# excellent cichlid pellets



## SnowCichlid (Jan 10, 2003)

Sweet I finally got my red on some floating cichlid pellets this weekend, It finally gave in and gave them a shot, and now it eats em all too, not to mention its eating the tubifex worms now too :smile:
even more variety now to add to the list.
you have any foods you are working on?


----------



## dead golfish (Apr 24, 2003)

not really but umm im going to my big als store and im going to try sum chichlid pellets of my own on my babies cuz its easier to introduce to them when they are babies


----------



## dead golfish (Apr 24, 2003)

not really but umm im going to my big als store and im going to try sum chichlid pellets of my own on my babies cuz its easier to introduce to them when they are babies


----------



## SnowCichlid (Jan 10, 2003)

dead golfish said:


> not really but umm im going to my big als store and im going to try sum chichlid pellets of my own on my babies cuz its easier to introduce to them when they are babies


 yeah it is easier to introduce foods to P's when they are smaller, so good luck with that
and pellets that have a good nutritional value in them are always good to include in the diet :smile:


----------



## Death in #'s (Apr 29, 2003)

what brand of pellets are u usin


----------



## jasert39 (May 1, 2003)

Yeah what brand? When they are young you can get them to anything


----------



## InSinUAsian (Jan 3, 2003)

I got my Gold Spilo school to take cichlid Hikari gold pellets. Sometimes it is just easier to feed pellets. I usually offer pellets now every other day. If you an get your p's one a pellet supplimented diet I would highly encourage doing so. It provides a great suppliment to the everyday meat they are used to getting. Plus some pellets, like hikari gold, is made to also enhance color. Makes Gold Spilos look amazing and from what Ive seen, good effects in reds.

~Dj


----------



## Death in #'s (Apr 29, 2003)

thanks i will go and pick them up







how much do you feed them


----------



## InSinUAsian (Jan 3, 2003)

Its variable from fish to fish. You will eventually figure out how much to offer. The first few times you offer pellets, your fish may be reluctant to take them. Be persistant, eventually they will accept them.

~Dj


----------



## Death in #'s (Apr 29, 2003)

cool thanks


----------

# TASK PROMPT
In the cichlid pellet thread, how often does InSinUAsian say pellets are now offered?

# SUPPLIED INFORMATION
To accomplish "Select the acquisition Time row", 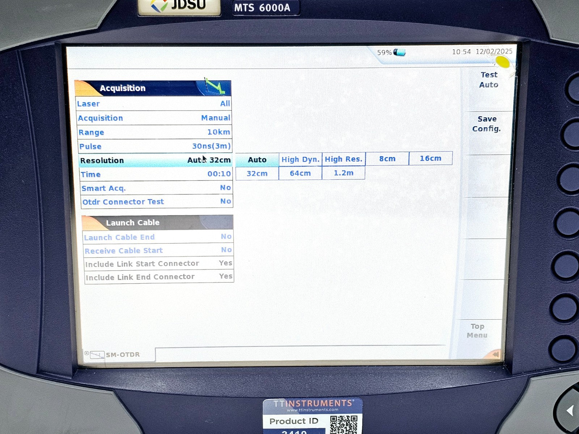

# REPLY
Every other day.